**REQUIRED TASK:** Rewrite the lines starting at the one containing "Screen dimensions: 392x696" and ending at the one containing "I will 196,40.", with "navigation bar" changed to "top bar" and nothing else altered.

**DATA EXCERPTS:**
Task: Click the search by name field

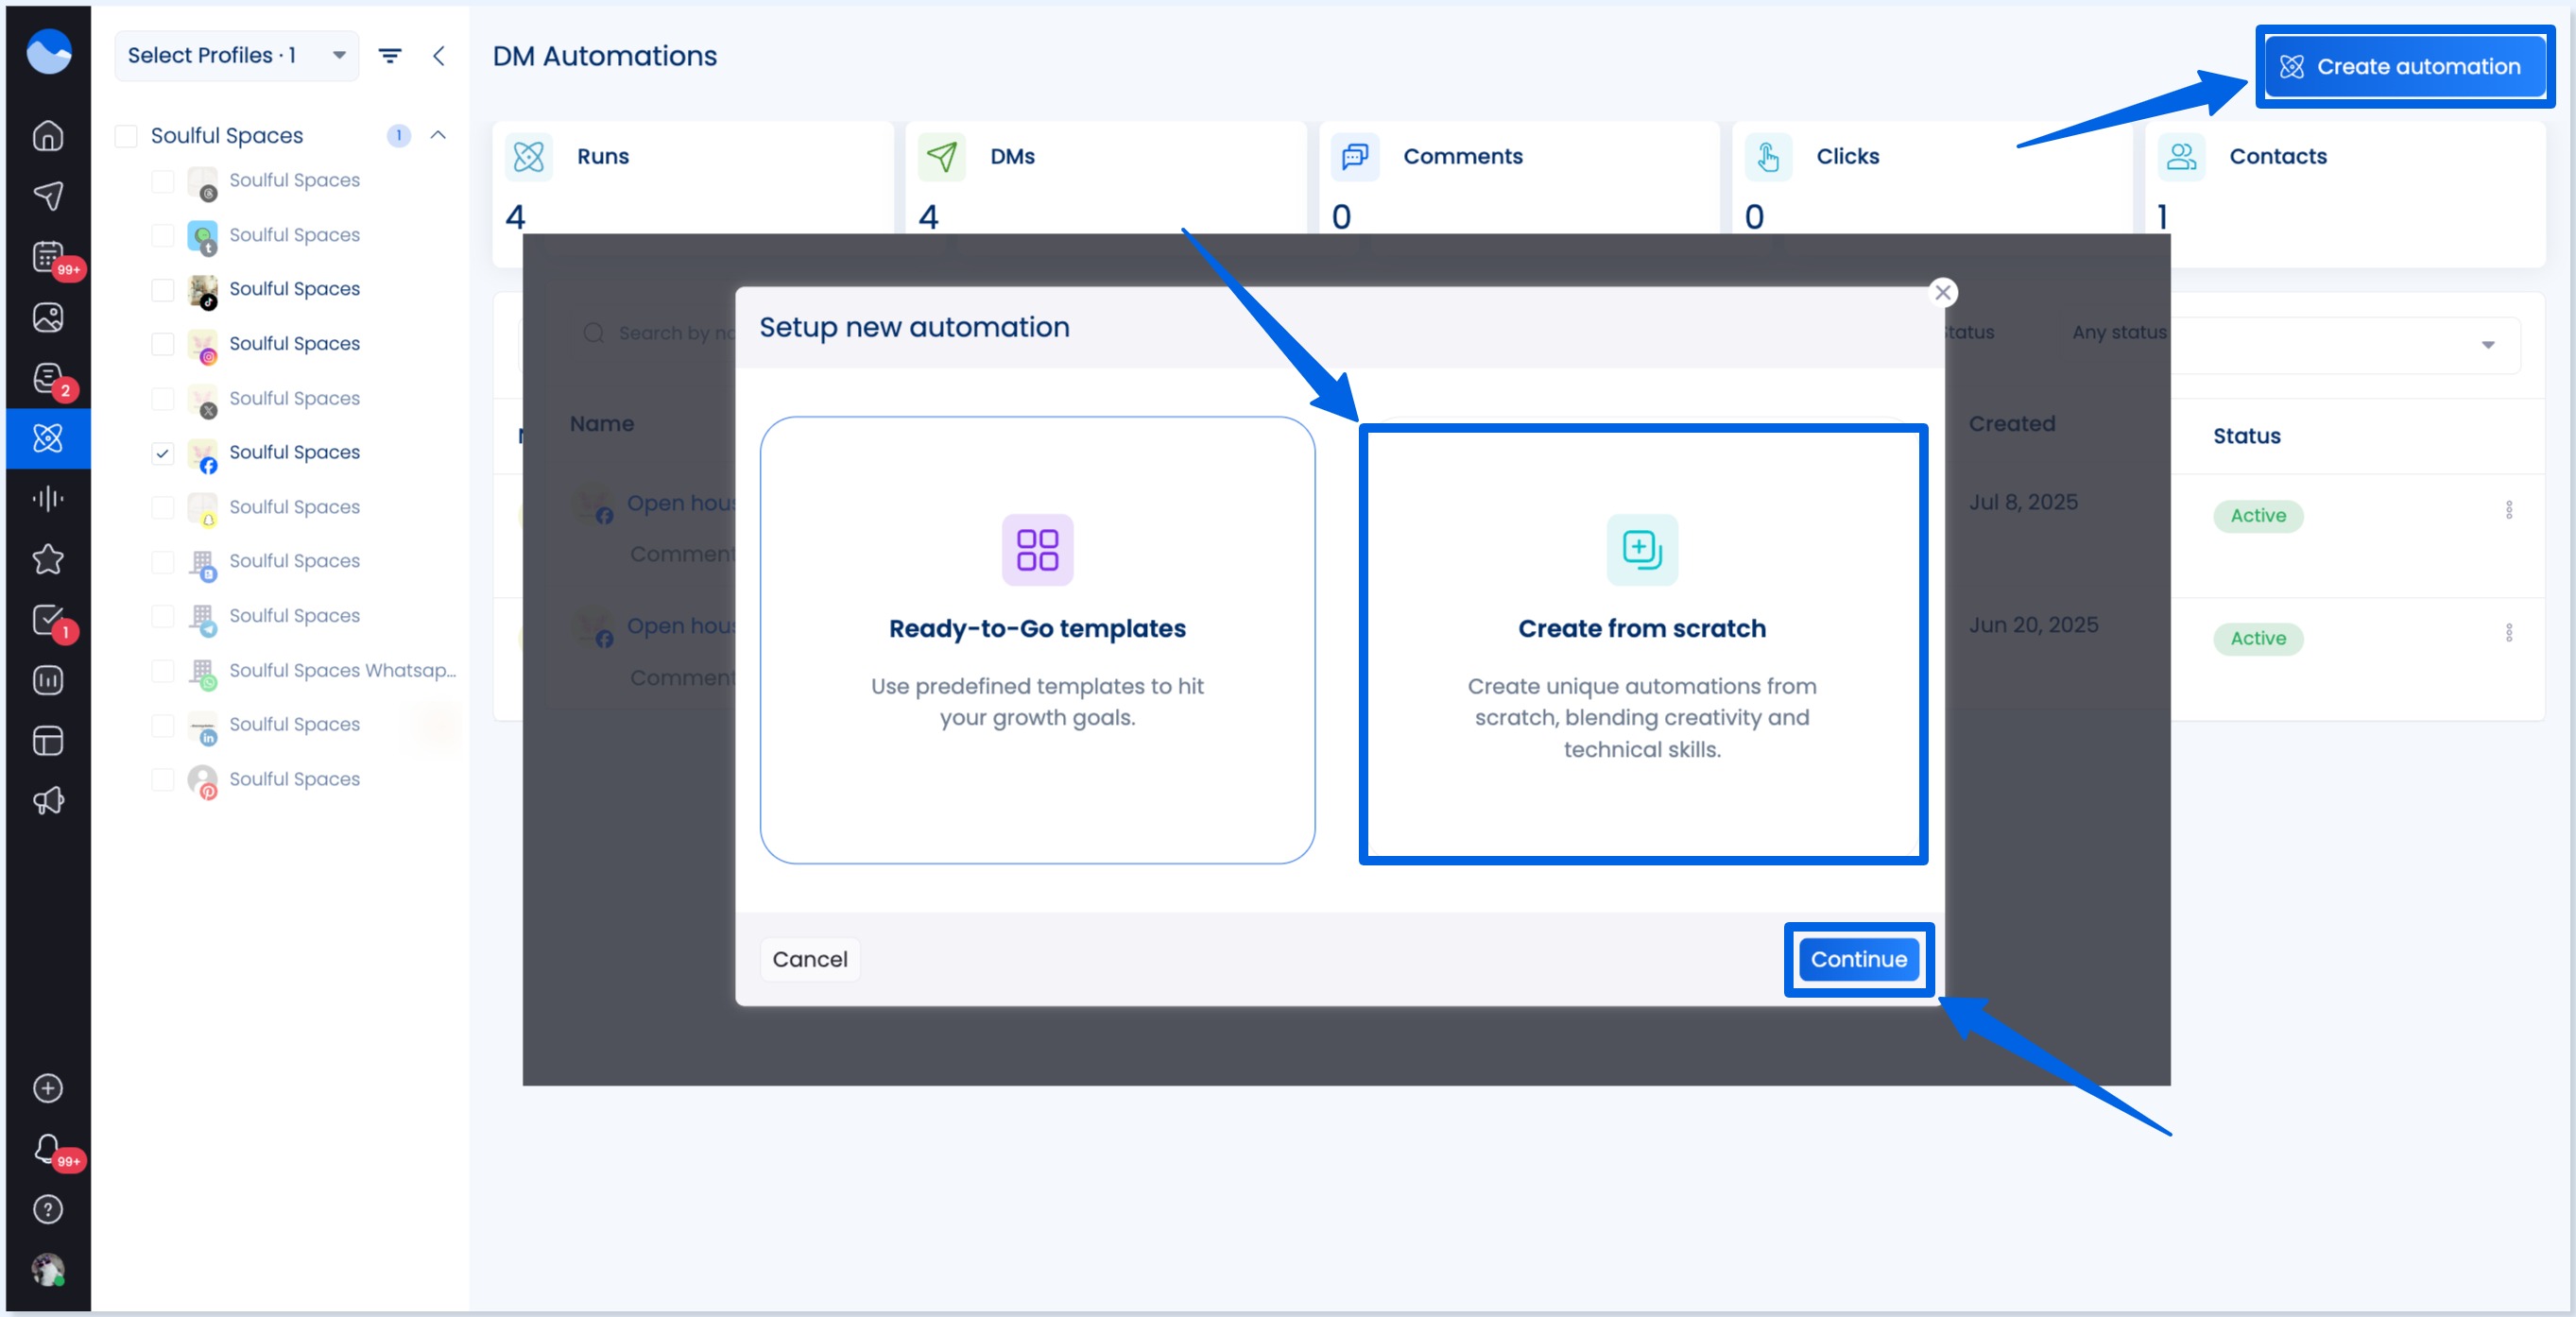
---
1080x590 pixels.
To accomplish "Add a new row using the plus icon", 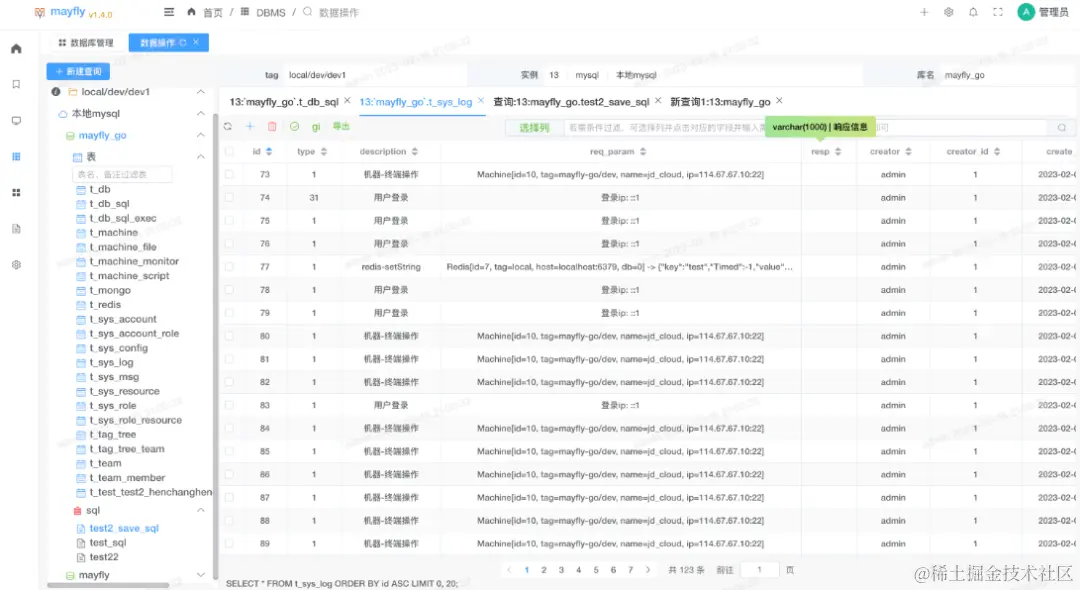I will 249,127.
--
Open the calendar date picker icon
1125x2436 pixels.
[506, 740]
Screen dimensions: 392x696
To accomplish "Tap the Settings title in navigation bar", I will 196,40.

**RESULT OF THIS TASK:**
Screen dimensions: 392x696
To accomplish "Tap the Settings title in top bar", I will 196,40.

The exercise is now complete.